(Screenshot grounding data)
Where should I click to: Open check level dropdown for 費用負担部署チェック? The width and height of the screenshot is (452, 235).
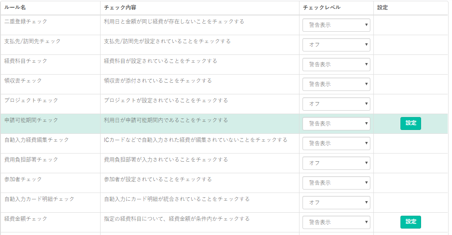point(336,163)
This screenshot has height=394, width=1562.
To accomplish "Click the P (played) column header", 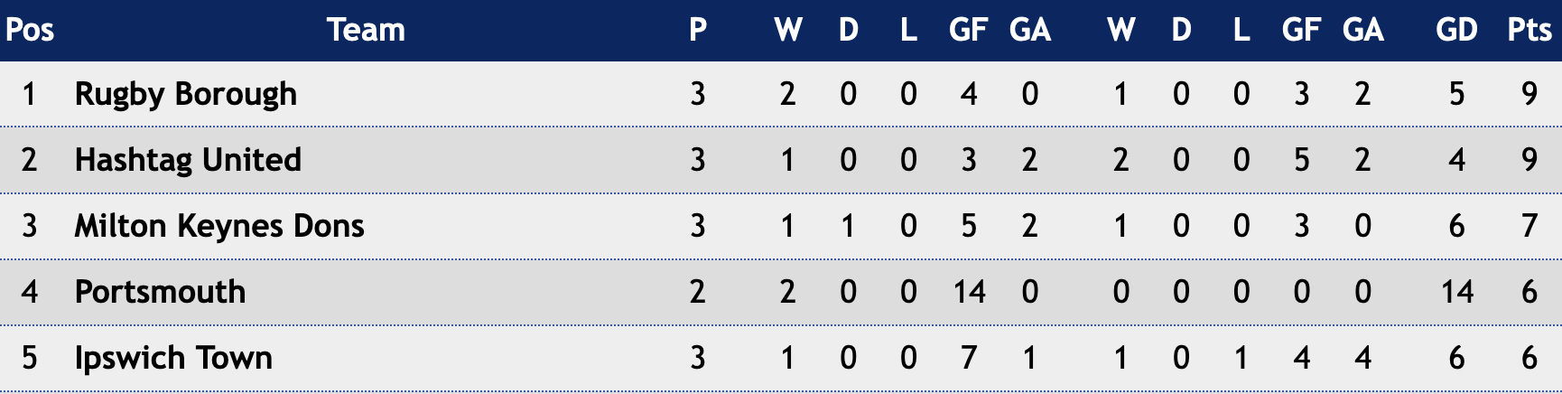I will click(697, 30).
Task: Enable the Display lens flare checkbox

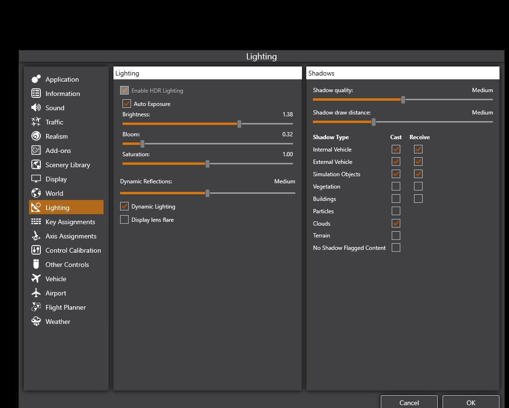Action: (x=124, y=219)
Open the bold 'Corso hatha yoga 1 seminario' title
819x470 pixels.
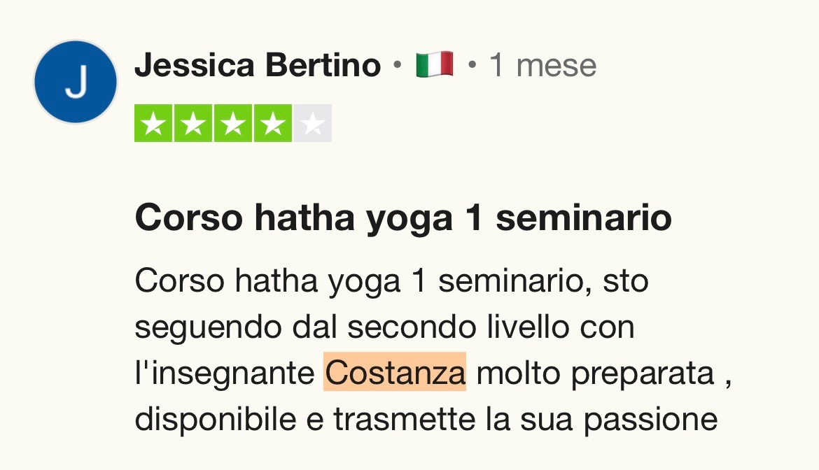pyautogui.click(x=403, y=218)
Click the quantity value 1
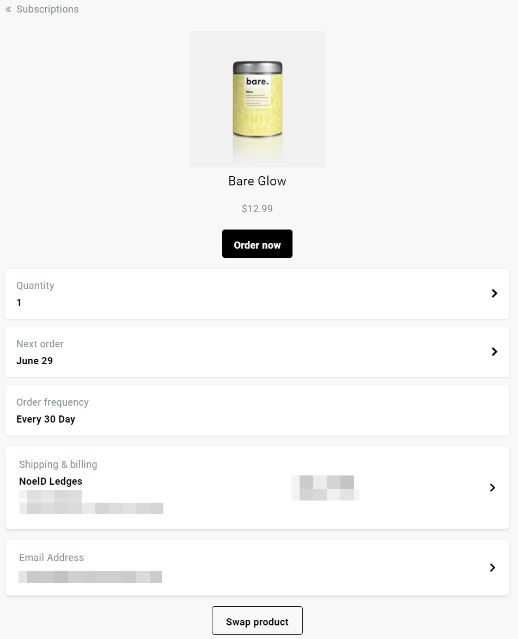The height and width of the screenshot is (639, 518). click(x=19, y=303)
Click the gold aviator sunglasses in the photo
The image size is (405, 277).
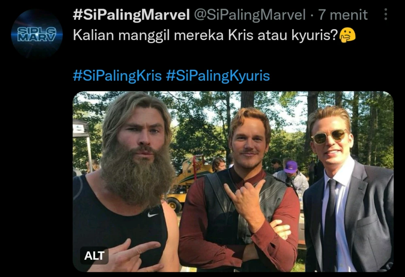point(329,136)
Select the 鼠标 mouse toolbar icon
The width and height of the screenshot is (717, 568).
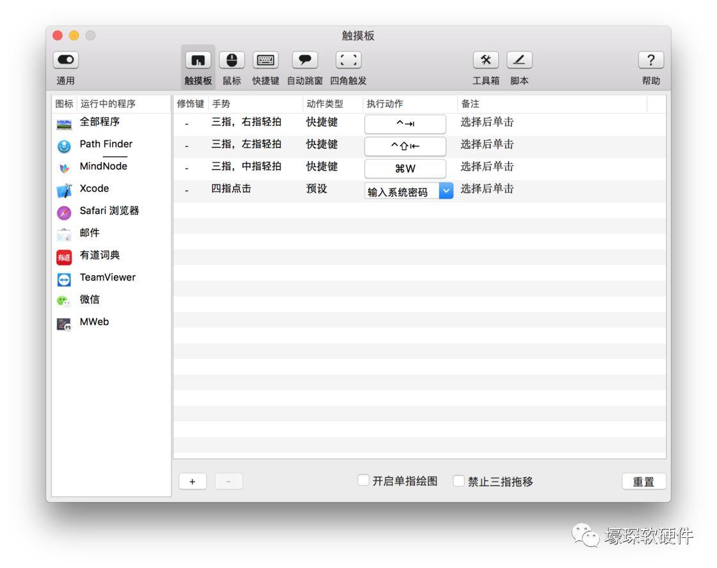tap(232, 60)
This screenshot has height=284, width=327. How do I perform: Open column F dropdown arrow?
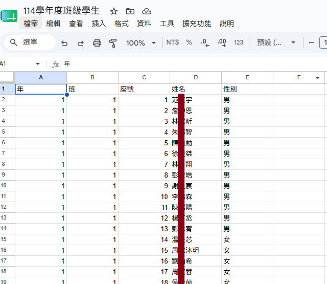pyautogui.click(x=317, y=78)
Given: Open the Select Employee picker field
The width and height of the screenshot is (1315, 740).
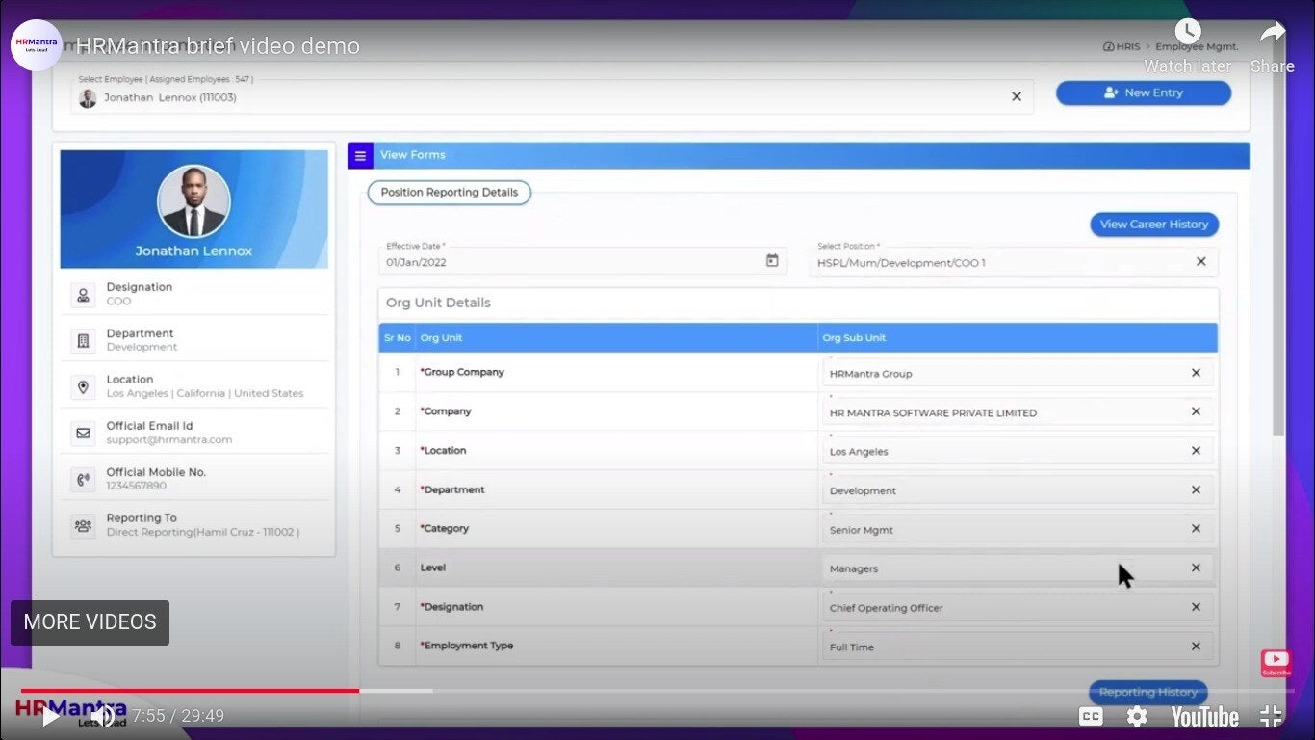Looking at the screenshot, I should 481,97.
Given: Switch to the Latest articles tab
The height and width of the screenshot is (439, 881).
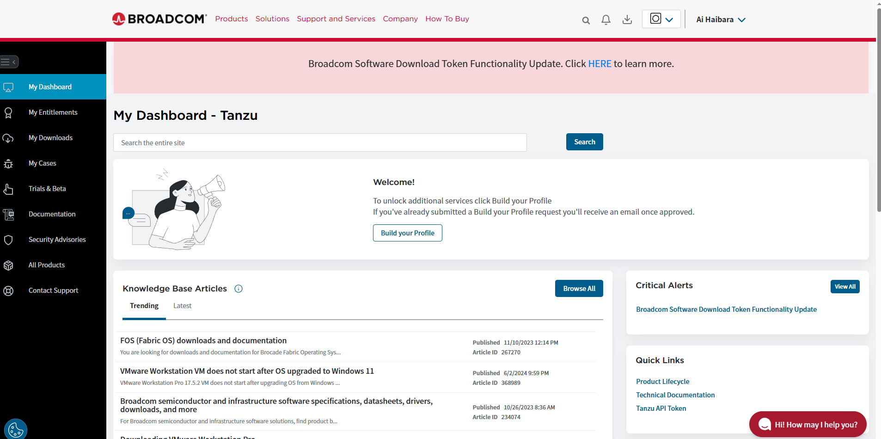Looking at the screenshot, I should [182, 306].
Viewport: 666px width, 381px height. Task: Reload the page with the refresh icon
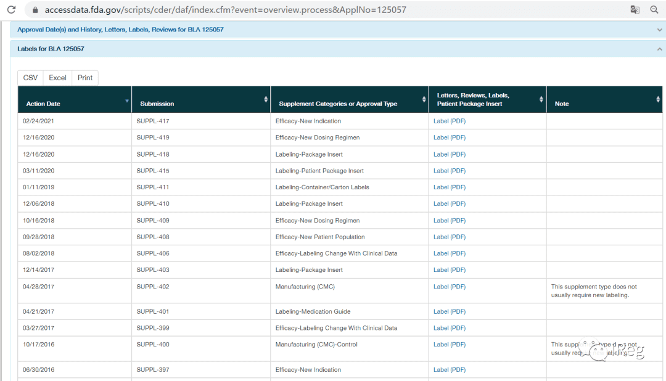click(12, 9)
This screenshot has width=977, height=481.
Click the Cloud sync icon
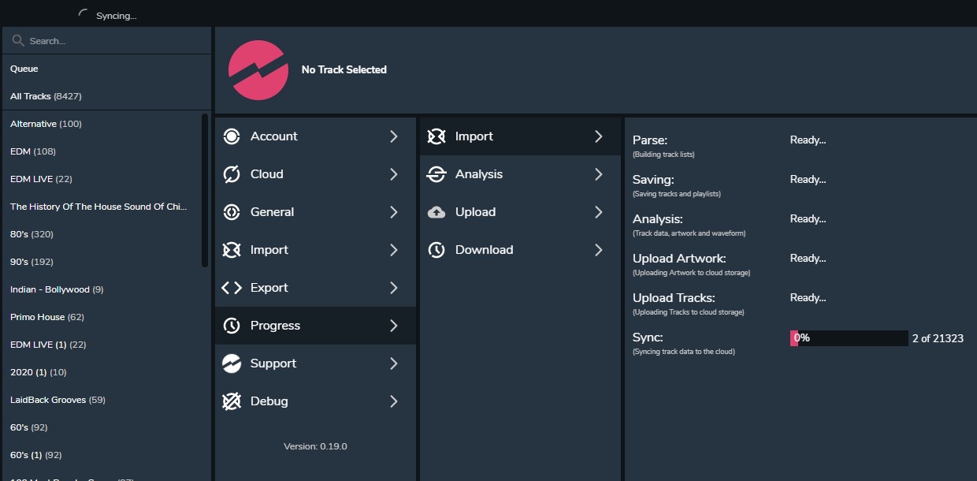coord(232,174)
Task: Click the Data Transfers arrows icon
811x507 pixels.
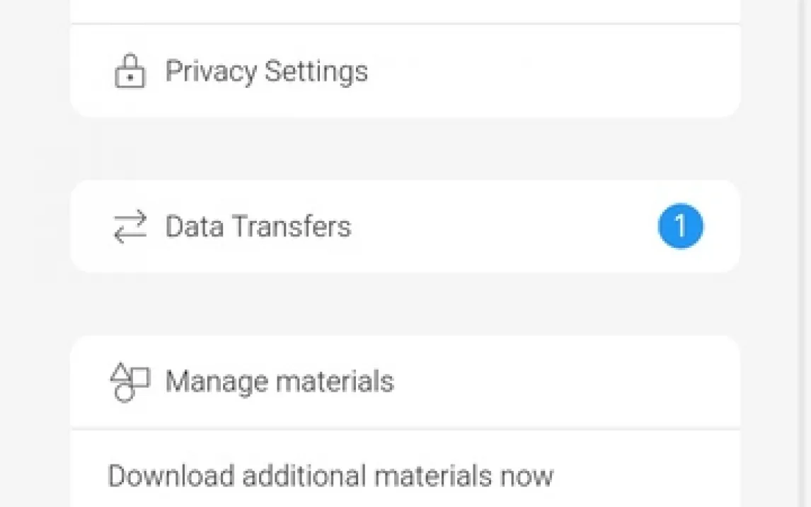Action: pos(130,227)
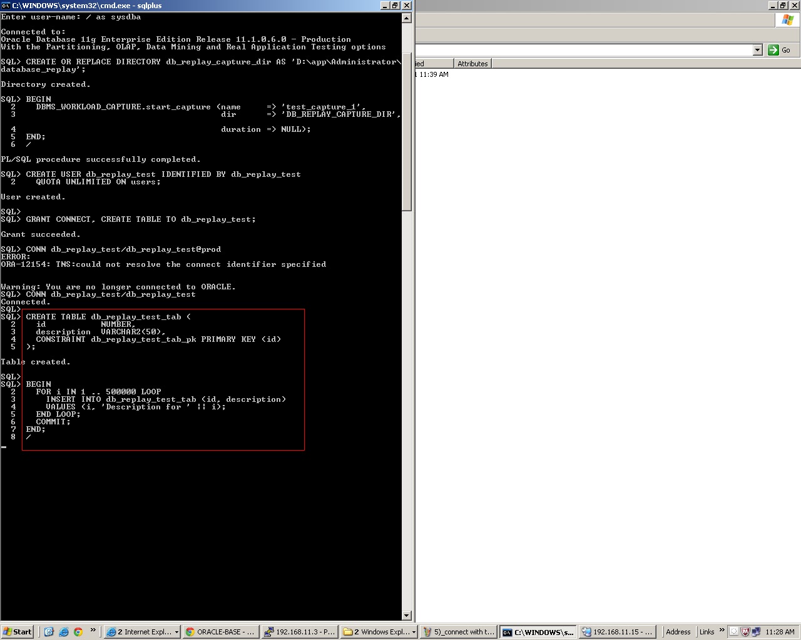Click the cmd.exe icon in the sqlplus title bar
The height and width of the screenshot is (640, 801).
pyautogui.click(x=5, y=5)
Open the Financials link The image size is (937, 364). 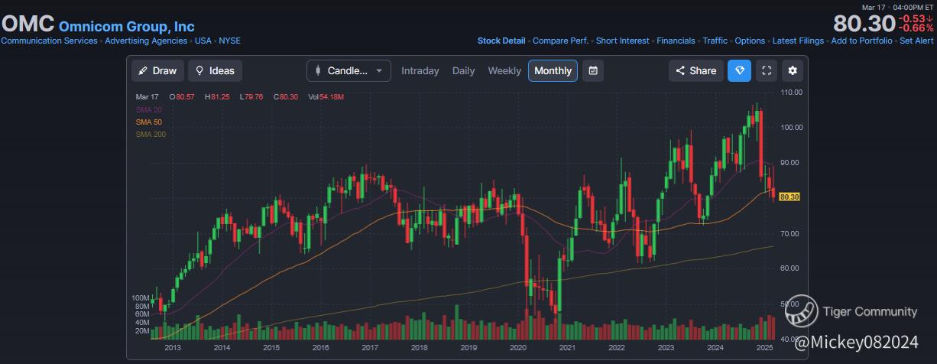(676, 41)
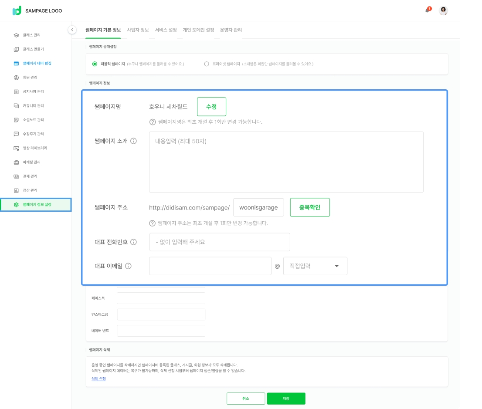Select the 퍼블릭 쌤페이지 radio button
482x409 pixels.
[95, 64]
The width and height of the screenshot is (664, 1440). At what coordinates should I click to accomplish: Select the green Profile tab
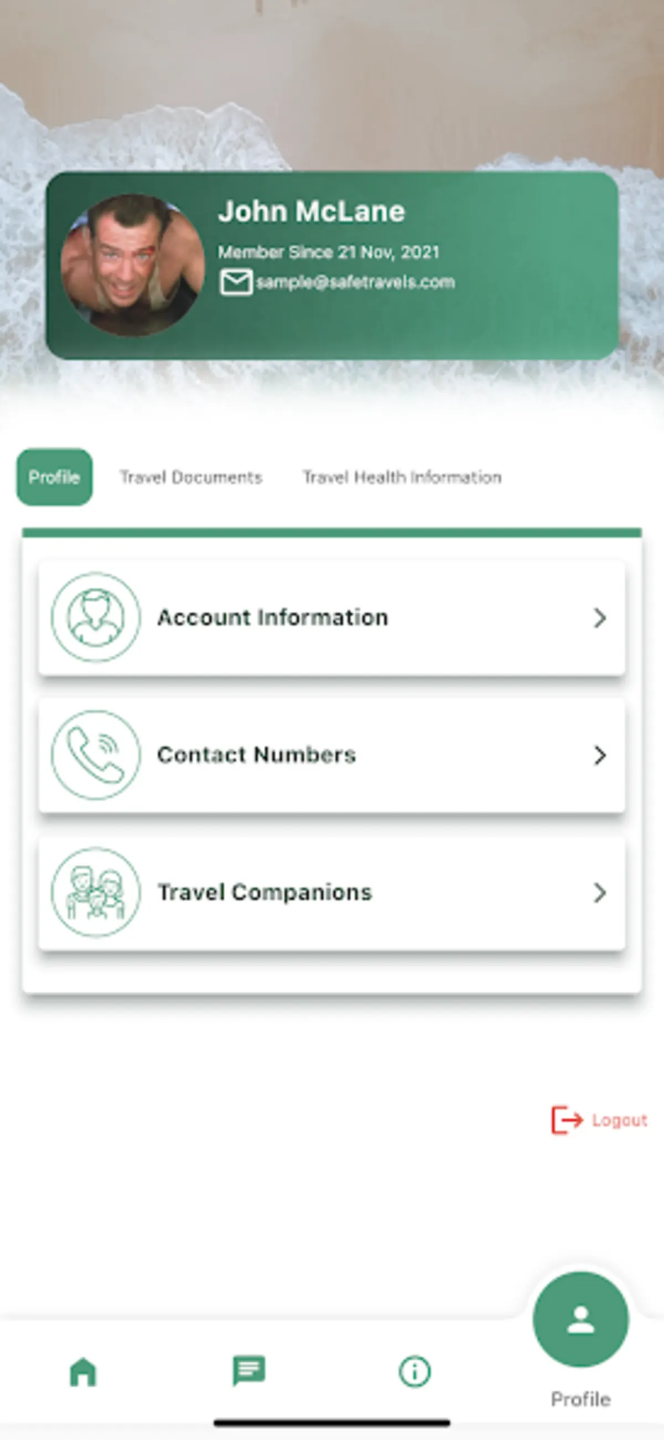click(x=55, y=477)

REQUIRED ACTION
In the records above, find the line with "Click the quantity value 1" and the line with "Select the 鼠标 mouse toolbar icon"; please transcribe exactly those two lines and all lines between them, omitting any picture.

ANSWER TO THE PROBLEM
Click the quantity value 1
The height and width of the screenshot is (639, 518). click(x=19, y=303)
Click the gold aviator sunglasses in the photo
The image size is (405, 277).
point(329,136)
Select the 鼠标 mouse toolbar icon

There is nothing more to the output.